Under the terms set by SHCP, 10% of the winner’s bonus payment would go to the FMP and the remaining 90% to Pemex as an additional cash carry.

Last week, the upstream regulator, the Comision Nacional de Hidrocarburos (CNH), also approved reducing Pemex’s stake in Nobilis-Maximino to 40% from 49%, as well as cuts to the contract’s cash carry and minimum work program. The winning bidder would now hold a 60% operating interest in the project.

The changes were made at the request of Pemex. At a public meeting on Nov. 23, Pemex officials told commissioners the cuts were based in part on feedback from the companies during data room visits and were intended to make the farmout more attractive to potential partners.

In industry comments on previous Pemex projects, “we’ve also been told that for deepwater and other highly complex projects..., due to the considerable financial burden involved, operators would want a somewhat larger stake so that they can set up consortiums and distribute reasonably sized interests among the different participants,” said Pemex’s Cesar Fernandez, deputy legal director for projects and business. “So we’re also taking that into account.”

Under the new terms, the 35-year contract for Nobilis-Maximino now has a carry of $632 million, versus $812 million previously. The minimum work program is indexed to Brent crude oil prices.  At $60-65/bbl, the program would entail a $181 million investment, compared to $263 million under the previous bidding terms.

Nobilis-Maximino has an estimated 220 million bbl of mostly light oil and 524 Bcf of natural gas in proved, probable and possible, i.e. 3P reserves, as well as various prospective resources, according to CNH. The 29 blocks on offer in the 2.4 auction are estimated to hold a combined 4.23 billion boe in risk-adjusted resources.

Twenty-nine companies are registered for the prequalification process, which wraps up in December. The list of interested bidders is a who’s who of the global oil and gas industry, with most of them already working in the U.S. portion of the GOM.

Included are U.S.-based majors and independents ExxonMobil Corp.; Chevron Corp.; Murphy Oil Corp., and Hess Corp. The international players include BP plc; China National Offshore Oil Corp.; Italy’s Eni SpA; Lukoil of Russia; India’s Oil and Natural Gas Corp. Ltd.; PTTEP of Thailand; Qatar Petroleum; Spain’s Repsol SA; Royal Dutch Shell plc; Norway’s Statoil ASA, and Total SA of France.

Australia’s BHP Billiton Ltd., which won the deepwater Trion farmout in 2016, has also registered to participate, as has Pemex and a handful of local Mexican operators.

CNH expects to announce the prequalified companies on Dec. 21 and publish a final list of bidders in January.

Marketer Tender Restart

Earlier in November, the CNH relaunched a tender to hire a marketer for the hydrocarbons that the Mexican government receives from oil and gas operators with production-sharing agreements (PSAs).  A previous tender was declared void on Nov. 6 after it failed to draw any bids.

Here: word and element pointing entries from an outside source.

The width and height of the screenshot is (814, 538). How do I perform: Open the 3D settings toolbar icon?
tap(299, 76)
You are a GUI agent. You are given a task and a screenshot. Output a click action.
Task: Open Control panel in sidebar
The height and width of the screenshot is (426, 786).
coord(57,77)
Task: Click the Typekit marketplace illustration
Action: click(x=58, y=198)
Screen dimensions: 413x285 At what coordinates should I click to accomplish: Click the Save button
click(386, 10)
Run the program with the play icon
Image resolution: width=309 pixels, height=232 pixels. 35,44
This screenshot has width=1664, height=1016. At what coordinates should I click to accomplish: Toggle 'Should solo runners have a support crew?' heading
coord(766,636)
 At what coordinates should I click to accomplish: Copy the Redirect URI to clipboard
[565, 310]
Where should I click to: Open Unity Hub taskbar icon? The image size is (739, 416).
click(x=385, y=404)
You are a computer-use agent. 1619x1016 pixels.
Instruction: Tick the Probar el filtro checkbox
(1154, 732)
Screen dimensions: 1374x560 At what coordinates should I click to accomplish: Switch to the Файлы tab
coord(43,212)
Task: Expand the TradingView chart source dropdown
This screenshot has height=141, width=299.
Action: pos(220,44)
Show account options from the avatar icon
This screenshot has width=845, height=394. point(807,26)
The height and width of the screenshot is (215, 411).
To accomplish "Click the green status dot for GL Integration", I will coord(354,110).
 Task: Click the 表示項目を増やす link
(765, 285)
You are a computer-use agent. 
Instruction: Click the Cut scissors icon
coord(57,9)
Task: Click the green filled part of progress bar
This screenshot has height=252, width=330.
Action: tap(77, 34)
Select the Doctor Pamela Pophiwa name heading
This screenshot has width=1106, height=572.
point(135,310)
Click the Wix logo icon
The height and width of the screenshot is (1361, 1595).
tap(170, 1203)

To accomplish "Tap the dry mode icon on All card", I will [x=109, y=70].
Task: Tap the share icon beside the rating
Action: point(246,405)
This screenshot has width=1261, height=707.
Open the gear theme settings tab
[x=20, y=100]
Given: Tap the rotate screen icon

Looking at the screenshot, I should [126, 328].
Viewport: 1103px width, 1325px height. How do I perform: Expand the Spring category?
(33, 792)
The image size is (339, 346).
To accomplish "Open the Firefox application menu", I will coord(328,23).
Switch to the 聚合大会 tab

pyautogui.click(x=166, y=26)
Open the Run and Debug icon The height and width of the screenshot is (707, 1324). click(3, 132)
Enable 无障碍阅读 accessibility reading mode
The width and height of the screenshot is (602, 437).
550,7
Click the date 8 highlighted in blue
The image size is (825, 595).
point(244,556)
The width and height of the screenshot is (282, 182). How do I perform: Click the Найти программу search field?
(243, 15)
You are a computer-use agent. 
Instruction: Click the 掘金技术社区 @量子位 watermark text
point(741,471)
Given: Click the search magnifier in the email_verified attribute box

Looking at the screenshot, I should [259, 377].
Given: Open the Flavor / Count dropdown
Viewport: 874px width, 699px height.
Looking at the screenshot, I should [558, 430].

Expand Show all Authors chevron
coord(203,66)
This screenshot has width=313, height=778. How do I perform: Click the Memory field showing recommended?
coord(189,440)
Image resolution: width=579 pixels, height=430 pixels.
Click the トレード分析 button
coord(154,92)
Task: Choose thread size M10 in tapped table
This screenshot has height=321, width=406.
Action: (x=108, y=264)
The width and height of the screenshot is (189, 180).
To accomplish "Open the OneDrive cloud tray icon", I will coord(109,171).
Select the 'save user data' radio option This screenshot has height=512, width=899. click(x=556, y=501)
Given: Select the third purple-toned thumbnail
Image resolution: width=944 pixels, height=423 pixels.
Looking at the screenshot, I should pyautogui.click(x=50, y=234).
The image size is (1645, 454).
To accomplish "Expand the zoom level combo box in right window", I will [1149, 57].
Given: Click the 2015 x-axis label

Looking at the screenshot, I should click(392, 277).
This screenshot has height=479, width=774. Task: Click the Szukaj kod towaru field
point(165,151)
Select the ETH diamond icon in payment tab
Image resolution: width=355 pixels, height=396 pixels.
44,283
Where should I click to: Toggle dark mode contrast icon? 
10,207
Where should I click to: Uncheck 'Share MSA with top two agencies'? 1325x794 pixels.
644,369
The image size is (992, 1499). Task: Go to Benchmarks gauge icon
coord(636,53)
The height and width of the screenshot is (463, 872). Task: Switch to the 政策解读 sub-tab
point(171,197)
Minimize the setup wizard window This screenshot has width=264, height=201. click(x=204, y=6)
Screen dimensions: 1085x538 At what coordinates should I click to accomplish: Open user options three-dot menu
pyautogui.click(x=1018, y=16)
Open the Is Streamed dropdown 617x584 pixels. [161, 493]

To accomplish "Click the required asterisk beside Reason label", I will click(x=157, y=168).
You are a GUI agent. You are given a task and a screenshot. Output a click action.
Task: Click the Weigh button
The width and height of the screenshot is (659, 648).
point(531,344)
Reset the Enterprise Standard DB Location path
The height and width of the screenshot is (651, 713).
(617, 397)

The auction is to offer two marketing service contracts -- one for oil and liquids, the other for natural gas. The contracts would replace a short-term agreement with a Pemex marketing subsidiary that expires at the end of this year.

CNH said the new tender included several adjustments to the bidding terms and contract models. However, the marketing fees for the three-year contracts remain capped at 25 cents/bbl for oil and 2.5 cents/MMbtu for natural gas.

In related news, President Enrique Pena Nieto appointed Nestor Martinez Romero to a second term as a CNH commissioner. Martinez’s previous stint was from May 2012 to May 2017, while the new term lasts until 2023. With this reappointment, the CNH now has a full seven members on its governing board.

Martinez has an engineering background. Prior to joining the CNH, he worked for Pemex and the Mexican Petroleum Institute and has also taught at the National Autonomous University of Mexico in the federal capital.